> _INSTRUCTIONS TO FOLLOW_
Reproduce the passage of the article about Alphabet's quarterly results from "The news of" to "hobble the company.".

> _TEXT SHOWN_
SAN FRANCISCO — Google’s corporate parent on Wednesday announced its first-ever quarter with more than US$100 billion in revenue, a milestone that illustrates the unwavering power of its internet empire amid legal and competitive threats.

The news of Alphabet Inc.’s accelerating growth in revenue and profit comes on the heels of a court ruling in the U.S. Justice Department’s landmark monopoly case against Google’s dominant search engine that was widely seen as a mild rebuke that wouldn’t hobble the company.

Alphabet performed like a powerhouse during the July-September period, delivering a profit of nearly US$35 billion, or US$2.87 per share, a 33 per cent increase from the same time last year. Revenue rose 16 per cent from last year to US$102.3 billion. Both figures easily exceeded the analysts’ projections that steer the stock market.

Investors celebrated the third-quarter numbers by driving up Alphabet’s stock price 6 per cent in Wednesday’s extended trading.

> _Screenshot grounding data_
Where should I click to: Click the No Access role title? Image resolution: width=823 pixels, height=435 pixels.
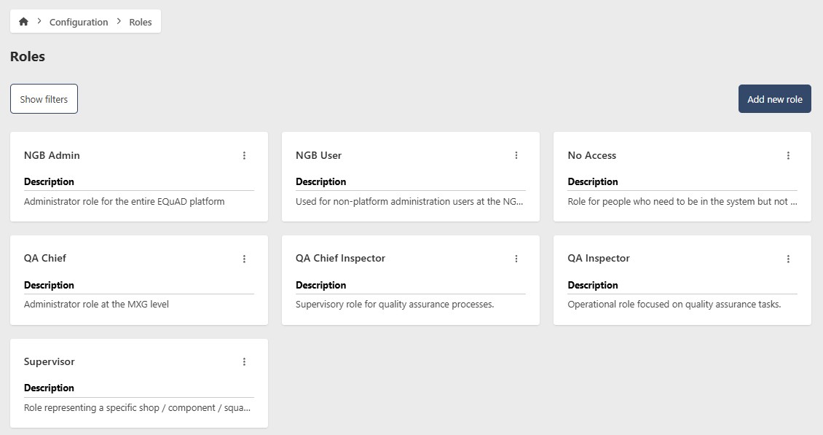[x=591, y=155]
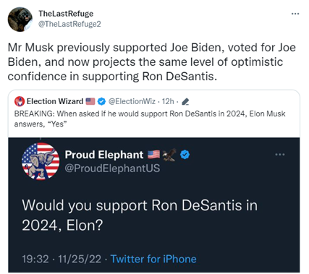Open the Proud Elephant display name
This screenshot has height=274, width=309.
click(x=104, y=155)
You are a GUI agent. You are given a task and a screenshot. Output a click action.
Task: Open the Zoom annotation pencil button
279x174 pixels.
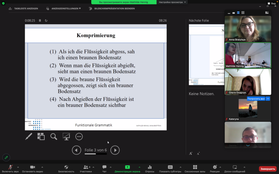[x=6, y=157]
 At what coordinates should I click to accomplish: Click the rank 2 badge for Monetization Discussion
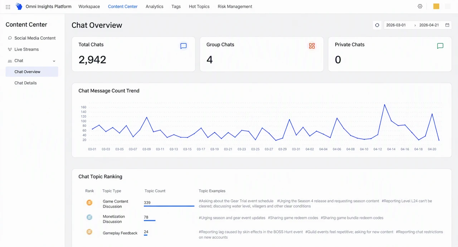click(89, 217)
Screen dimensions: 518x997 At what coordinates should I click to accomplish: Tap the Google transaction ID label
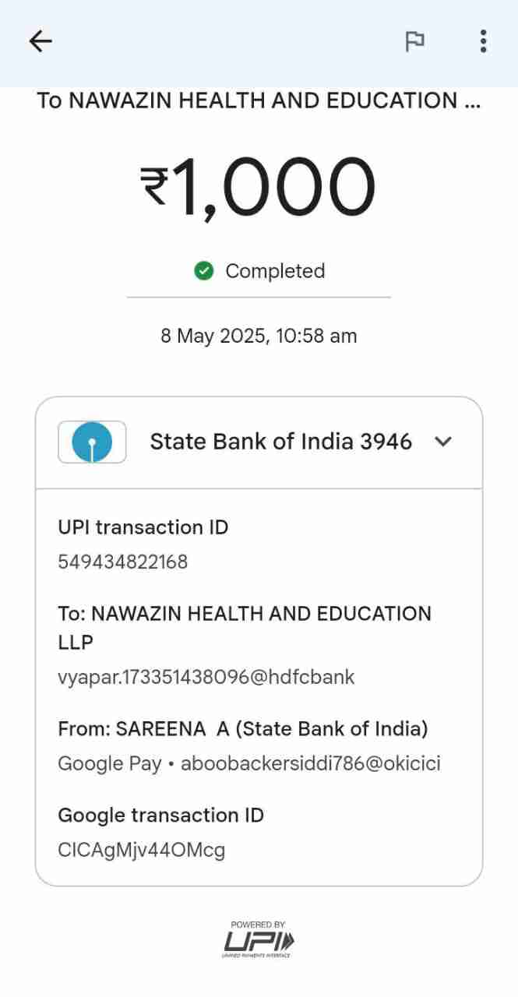pos(161,816)
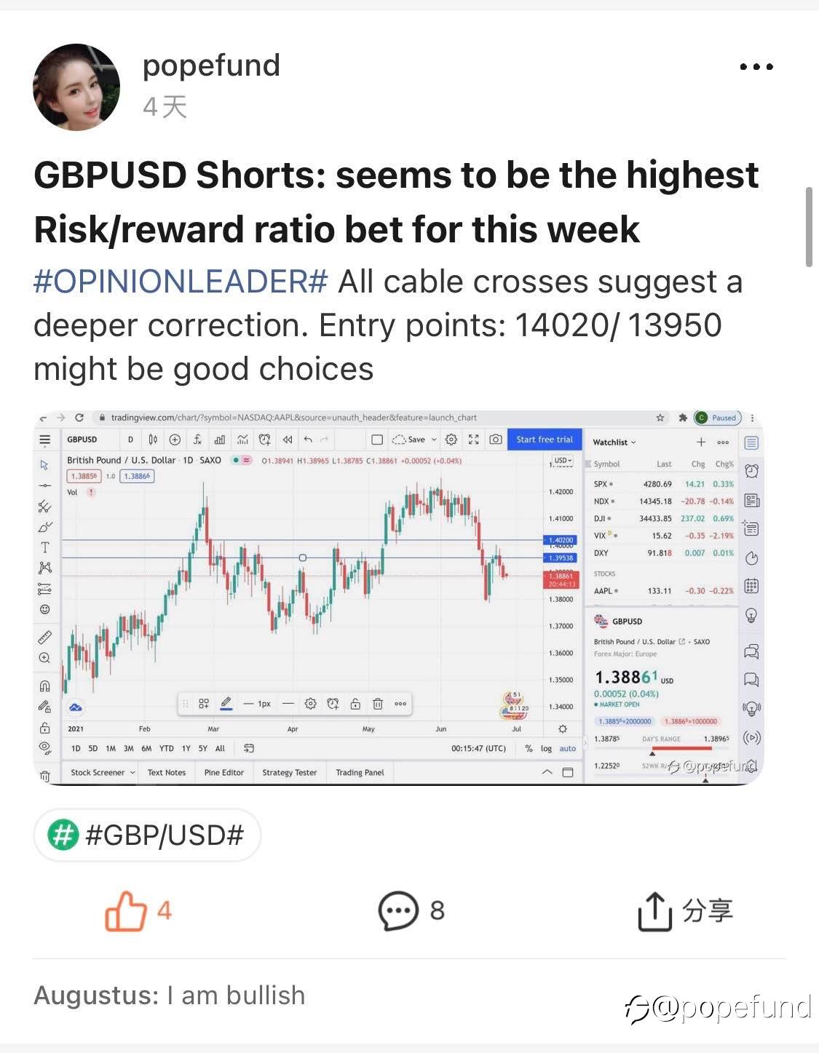This screenshot has width=819, height=1053.
Task: Open the three-dot post options menu
Action: (x=756, y=66)
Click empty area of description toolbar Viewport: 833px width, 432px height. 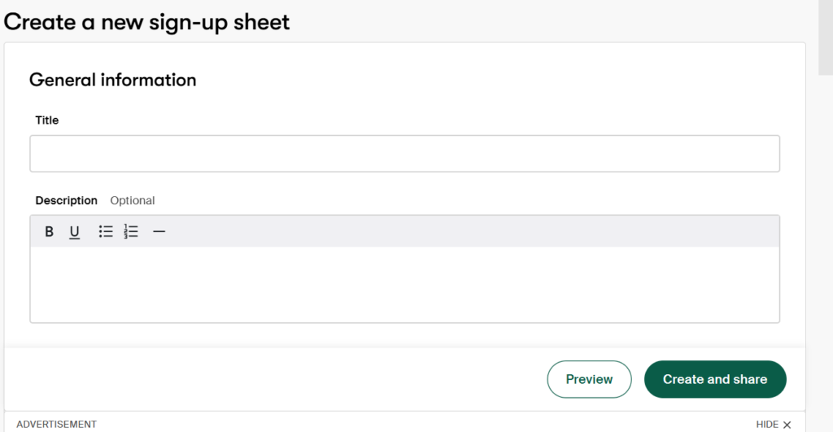point(472,232)
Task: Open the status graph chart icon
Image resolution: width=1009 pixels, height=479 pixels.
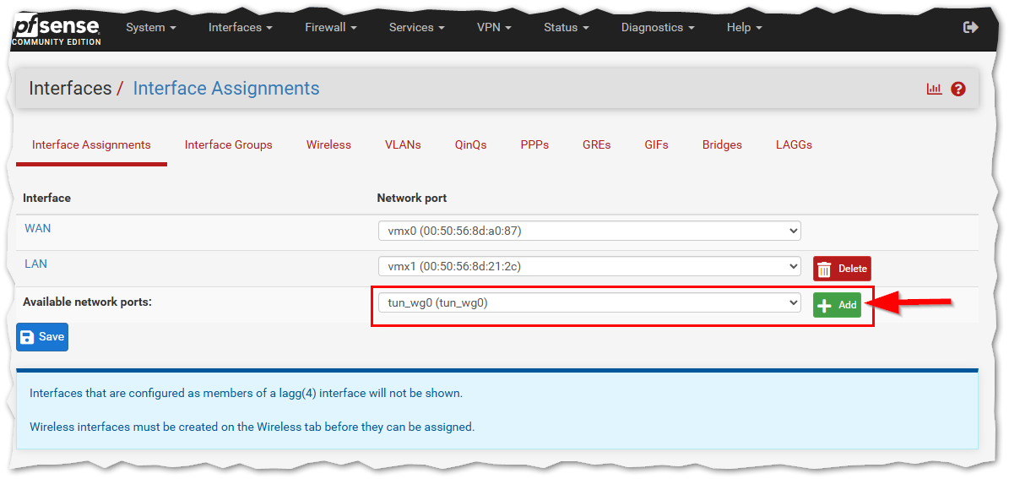Action: (x=934, y=89)
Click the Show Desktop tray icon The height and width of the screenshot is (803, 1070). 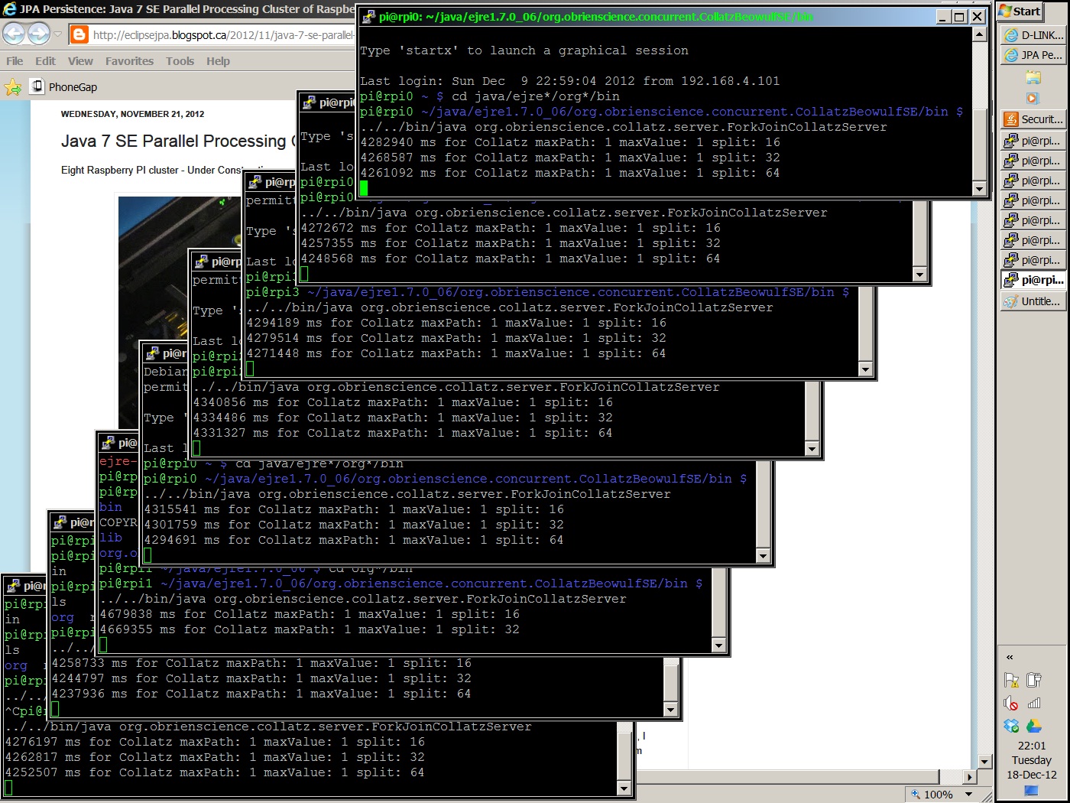[x=1031, y=790]
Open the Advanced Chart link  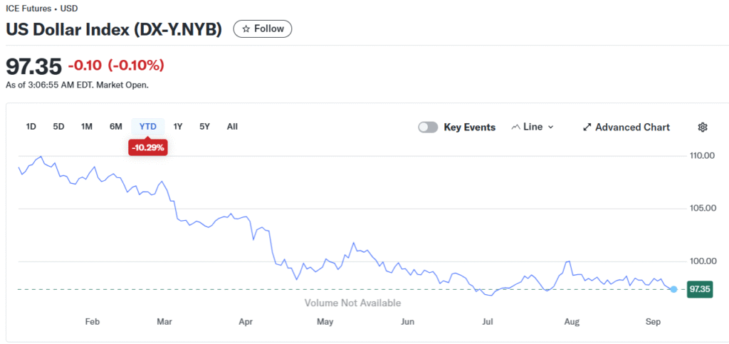[626, 127]
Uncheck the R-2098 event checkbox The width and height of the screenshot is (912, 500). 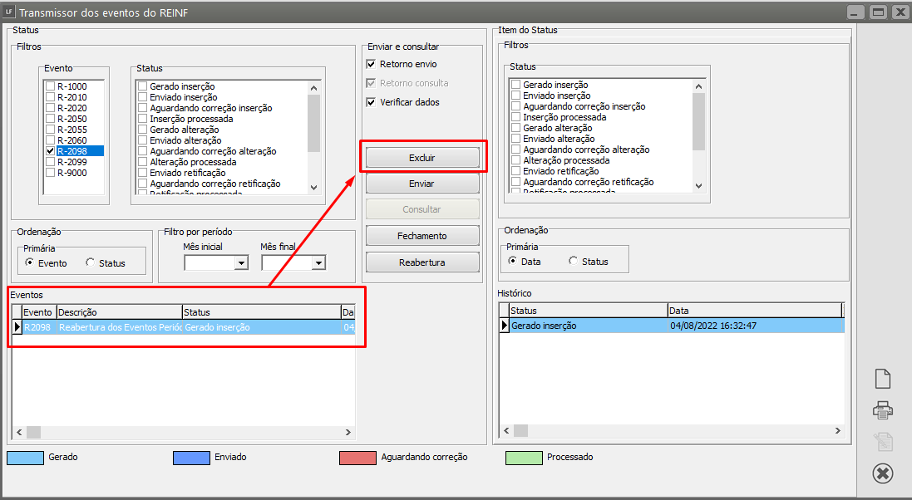[x=51, y=151]
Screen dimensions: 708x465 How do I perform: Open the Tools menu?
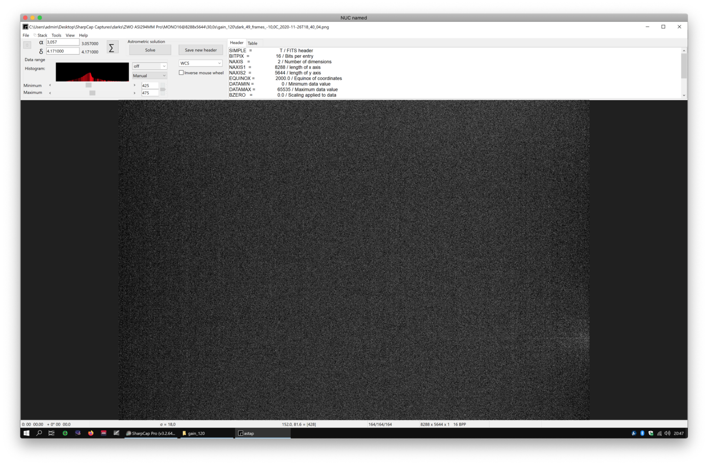click(x=56, y=35)
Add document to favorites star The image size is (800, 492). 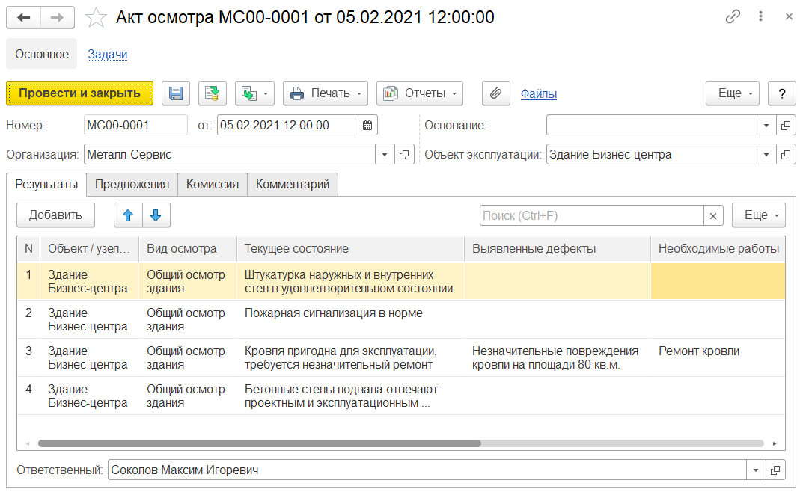click(96, 17)
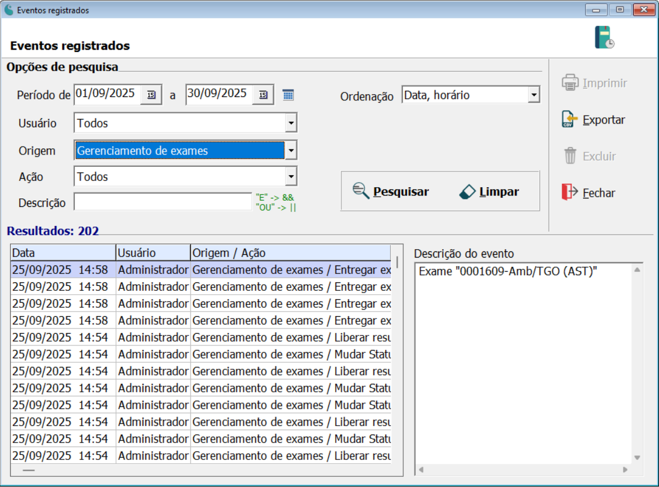Image resolution: width=659 pixels, height=487 pixels.
Task: Open the Ordenação combo box
Action: (x=533, y=95)
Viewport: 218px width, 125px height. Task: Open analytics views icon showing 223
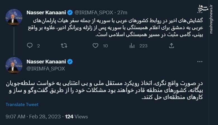coord(132,45)
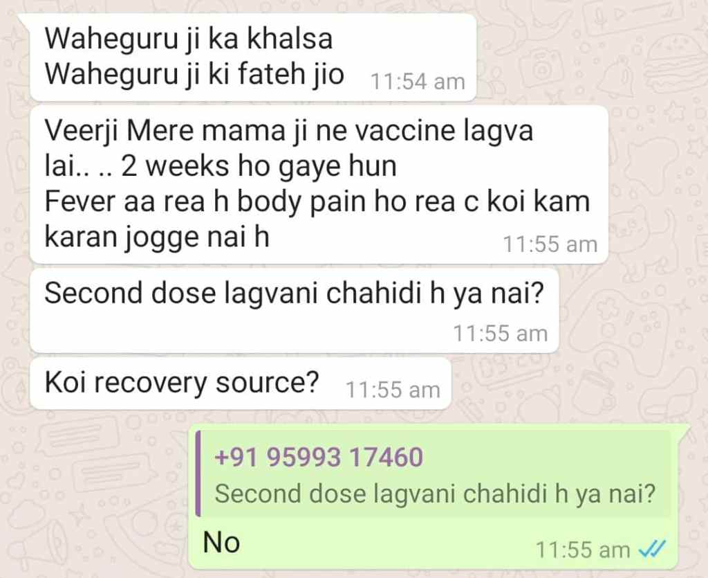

> _ANSWER TO THIS PROBLEM_
The news of Alphabet Inc.’s accelerating growth in revenue and profit comes on the heels of a court ruling in the U.S. Justice Department’s landmark monopoly case against Google’s dominant search engine that was widely seen as a mild rebuke that wouldn’t hobble the company.